Southern Cross Media Group is in a hurry. On the eve of its first financial results announcement after Seven West Media merged with SCA, incumbent chief executive Jeff Howard exited.
His sudden departure sent chins wagging in the industry, but SCA Group chair Heith Mackay-Cruise told B&T the rationale was simple.
The recently formed board, in which Mackay-Cruise succeeded Seven West Media’s Kerry Stokes, felt they needed a management team that could move more quickly in finding the synergies and cost efficiencies that brought the two businesses together.
“We think there’s a significant opportunity, and as we announced when we pulled these businesses together, to create a one stop shop multimedia brand platform, and we’ve got a lot of initiatives that we want to accelerate to drive both revenue and also cost savings,” he said.
When pressed on which initiatives are at the top of his to-do list, Mackay-Cruise said: “There are strands around business improvement, duplication of costs, economies of scale. We’ve also got duplicate properties. These are all, if you like, the low hanging fruit.”
As part of the leadership overhaul, former Southern Cross Austereo CEO John Kelly, who was responsible for the audio part of the SCA Group, has now been named interim CEO for TV and radio while a hunt for a new CEO takes place.
Toby Potter, the former SCA financial chief, will become SCA Group’s chief transformation officer and Scott Butterworth has been appointed CFO.
Butterworth aside, the new leadership team is largely from the SCA camp, but Mackay-Cruise said that this should not necessarily influence where the cost savings are found.
“It’s fair to say that any change in an organisation always creates a level of angst and unease,” he said. “We’ve communicated to all the staff this morning (23 February) in regards to the announcements both of last night on leadership changes and also the financial results.
“We’re very proud of all of our staff, whether that’s from the Seven West Media or Southern Cross Austereo, every one of our brands is really punching and punching hard.
“The reason why we’ve announced these changes go to the heart of our strategic application in bringing the two businesses together. There are scale benefits, but also efficiencies in cost, which goes to people and in property, primarily in the corporate services, not the front of microphone, or front of TV or the production side of the business.”
‘A massive opportunity’
In fact, one part of the business that could grow is SCA Group’s regional business, which now combines the firepower of SCA’s regional radio stations with Seven’s regional TV network, the largest in Australia.
“SCA has around 8,000 clients in regional Australia and of those 8,000 clients only 2,000 are Seven clients. That means that there are 6,000 clients that Seven hasn’t marketed their video or digital assets too,” Kelly said.
“So you can see where we’ll be playing. We won’t be reducing our regional salesforce, we are actually be charging them with increasing budget and increasing revenues whether it be across TV, BVOD or audio.
“The opportunity across regional Australia is massive and the its a chance to compete against the big tech platforms in a holistic way with a great suite of assets.”
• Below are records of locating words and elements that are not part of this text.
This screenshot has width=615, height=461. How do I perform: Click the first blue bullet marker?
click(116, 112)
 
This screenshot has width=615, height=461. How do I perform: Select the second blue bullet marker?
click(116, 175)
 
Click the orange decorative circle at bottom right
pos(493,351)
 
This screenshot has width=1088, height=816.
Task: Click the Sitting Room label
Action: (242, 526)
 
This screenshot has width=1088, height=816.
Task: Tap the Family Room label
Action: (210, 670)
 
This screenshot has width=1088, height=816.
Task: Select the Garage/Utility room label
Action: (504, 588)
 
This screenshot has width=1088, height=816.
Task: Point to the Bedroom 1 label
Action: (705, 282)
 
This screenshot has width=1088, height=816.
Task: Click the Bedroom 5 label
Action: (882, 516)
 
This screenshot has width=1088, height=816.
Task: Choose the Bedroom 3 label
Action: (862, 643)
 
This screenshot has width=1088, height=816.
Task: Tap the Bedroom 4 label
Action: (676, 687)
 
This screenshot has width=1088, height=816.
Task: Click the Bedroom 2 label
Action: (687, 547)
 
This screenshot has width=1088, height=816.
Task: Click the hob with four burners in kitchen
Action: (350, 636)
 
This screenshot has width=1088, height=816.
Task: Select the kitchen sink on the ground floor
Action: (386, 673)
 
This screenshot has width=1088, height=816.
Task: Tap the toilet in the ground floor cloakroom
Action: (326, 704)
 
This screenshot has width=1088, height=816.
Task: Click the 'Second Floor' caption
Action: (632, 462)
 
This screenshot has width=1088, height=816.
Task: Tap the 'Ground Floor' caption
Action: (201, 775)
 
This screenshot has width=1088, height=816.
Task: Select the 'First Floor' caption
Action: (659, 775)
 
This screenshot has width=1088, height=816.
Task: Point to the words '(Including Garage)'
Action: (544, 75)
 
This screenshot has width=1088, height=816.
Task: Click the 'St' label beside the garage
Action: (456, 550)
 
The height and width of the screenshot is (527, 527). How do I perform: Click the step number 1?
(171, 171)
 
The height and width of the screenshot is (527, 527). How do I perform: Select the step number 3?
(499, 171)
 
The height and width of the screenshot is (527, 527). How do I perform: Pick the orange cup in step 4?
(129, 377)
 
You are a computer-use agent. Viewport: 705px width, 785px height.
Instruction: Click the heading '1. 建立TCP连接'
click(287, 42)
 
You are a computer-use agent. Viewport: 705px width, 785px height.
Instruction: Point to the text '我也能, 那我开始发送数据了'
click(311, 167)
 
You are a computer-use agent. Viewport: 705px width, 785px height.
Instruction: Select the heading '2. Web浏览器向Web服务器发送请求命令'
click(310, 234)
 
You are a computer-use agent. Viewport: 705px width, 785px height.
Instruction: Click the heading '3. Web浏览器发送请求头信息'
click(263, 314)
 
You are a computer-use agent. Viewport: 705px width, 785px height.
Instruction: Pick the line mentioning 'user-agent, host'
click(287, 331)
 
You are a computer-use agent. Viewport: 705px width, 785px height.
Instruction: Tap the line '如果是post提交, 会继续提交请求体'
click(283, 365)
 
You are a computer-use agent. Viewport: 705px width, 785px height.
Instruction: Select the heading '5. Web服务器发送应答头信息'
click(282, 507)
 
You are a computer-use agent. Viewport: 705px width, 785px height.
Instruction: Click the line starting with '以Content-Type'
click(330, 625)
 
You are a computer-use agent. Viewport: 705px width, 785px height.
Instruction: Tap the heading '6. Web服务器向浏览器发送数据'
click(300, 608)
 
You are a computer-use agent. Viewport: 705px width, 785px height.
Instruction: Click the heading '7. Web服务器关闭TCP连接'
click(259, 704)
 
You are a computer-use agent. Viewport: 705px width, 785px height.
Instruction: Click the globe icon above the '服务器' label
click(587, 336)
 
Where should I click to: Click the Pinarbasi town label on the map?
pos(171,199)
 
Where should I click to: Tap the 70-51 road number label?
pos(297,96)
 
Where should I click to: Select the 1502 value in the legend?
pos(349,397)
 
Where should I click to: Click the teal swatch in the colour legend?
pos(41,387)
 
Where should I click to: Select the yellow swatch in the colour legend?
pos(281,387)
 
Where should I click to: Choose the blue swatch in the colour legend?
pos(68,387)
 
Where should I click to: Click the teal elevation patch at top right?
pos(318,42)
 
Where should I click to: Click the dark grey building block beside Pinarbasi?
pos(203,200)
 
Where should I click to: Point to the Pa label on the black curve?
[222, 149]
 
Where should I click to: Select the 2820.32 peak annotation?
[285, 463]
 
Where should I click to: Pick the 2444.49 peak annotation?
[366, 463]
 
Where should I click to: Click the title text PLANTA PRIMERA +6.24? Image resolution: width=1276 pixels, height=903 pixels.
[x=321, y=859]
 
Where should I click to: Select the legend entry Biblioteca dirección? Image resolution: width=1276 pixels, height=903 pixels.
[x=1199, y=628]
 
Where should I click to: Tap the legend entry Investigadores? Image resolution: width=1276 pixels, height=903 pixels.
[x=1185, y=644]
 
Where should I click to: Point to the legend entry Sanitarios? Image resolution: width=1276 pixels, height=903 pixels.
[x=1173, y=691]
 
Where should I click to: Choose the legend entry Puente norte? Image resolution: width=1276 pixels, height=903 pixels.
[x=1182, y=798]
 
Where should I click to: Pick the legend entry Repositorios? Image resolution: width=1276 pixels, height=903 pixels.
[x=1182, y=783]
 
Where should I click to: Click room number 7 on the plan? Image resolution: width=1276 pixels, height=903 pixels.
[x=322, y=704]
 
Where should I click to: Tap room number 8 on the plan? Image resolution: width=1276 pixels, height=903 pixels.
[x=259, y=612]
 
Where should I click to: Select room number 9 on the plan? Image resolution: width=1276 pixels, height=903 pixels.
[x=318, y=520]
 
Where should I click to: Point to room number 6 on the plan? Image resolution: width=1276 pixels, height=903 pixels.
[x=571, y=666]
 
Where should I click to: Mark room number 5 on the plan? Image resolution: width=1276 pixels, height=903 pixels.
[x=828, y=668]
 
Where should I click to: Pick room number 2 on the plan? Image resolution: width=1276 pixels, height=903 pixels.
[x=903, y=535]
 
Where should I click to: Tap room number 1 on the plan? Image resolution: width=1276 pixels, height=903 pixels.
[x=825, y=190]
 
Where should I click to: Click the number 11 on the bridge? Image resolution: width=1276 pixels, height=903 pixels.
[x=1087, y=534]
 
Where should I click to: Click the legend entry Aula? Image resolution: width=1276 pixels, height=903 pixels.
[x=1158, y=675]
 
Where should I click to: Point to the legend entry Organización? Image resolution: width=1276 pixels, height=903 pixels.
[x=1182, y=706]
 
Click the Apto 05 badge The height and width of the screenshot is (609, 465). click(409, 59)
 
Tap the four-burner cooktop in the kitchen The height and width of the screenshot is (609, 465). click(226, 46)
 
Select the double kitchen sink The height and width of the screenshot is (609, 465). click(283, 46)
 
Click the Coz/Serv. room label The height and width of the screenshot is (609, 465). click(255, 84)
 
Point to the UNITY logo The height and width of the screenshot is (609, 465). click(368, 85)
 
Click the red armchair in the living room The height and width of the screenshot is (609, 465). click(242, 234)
Consolidation & collaboration
The consolidation of TV, audio and digital was a major motivating factor for Seven West Media and SCA to combine in order to better compete not just against traditional rivals, but the likes of Meta, Google, TikTok and American streamers for a share of the Australian advertising dollar.
“We had to do something as a sector and clearly you’ve seen that Nine has their own consolidation play. Aside from the cost benefits, it’s about combatting the large global platforms that provide our marketers and SMEs with digital solutions and targeted ROI campaigns,” Kelly said.
“We haven’t started on that journey yet, but the opportunity is using our multiple assets to provide a one stop shop to our customer base.”
Mackay-Cruise said to expect “far more collaboration” with traditional rivals like Nine and Paramount to showcase the power of TV, whose gains in audiences are not being matched by gains in revenue.
“What’s happening is the dollars that are associated with the TV market are less today than what they were last year, particularly as advertisers move to other social media and technology targeted platforms,” he said.
“The industry has a job to do to convince our key advertisers and agency partners about the power of TV, the power of audio, the power of digital and the power of our print assets.”
“There are ventures that ourselves and Nine in the marketplace around pooling parts of production, whether it’s use of helicopters or play out production. Anything that is non competitive in the supply chain makes sense for us to jointly operate. Anything that is around content and in front of camera or microphone, that’s where we compete.”
The pair also point out the unlevel playing field that Australian broadcasters face compared to their largely unregulated digital rivals, which have no local content requirements, pay virtually no commercial broadcast tax, or corporation tax for that matter.
“We want to work with our advertising partners, whether they are agencies or major clients, to make sure that we are making an impact with regards to Australian content,” Mackay-Cruise said.
“And we’re proud to actually have advertising that links to meeting the needs of Australian society.”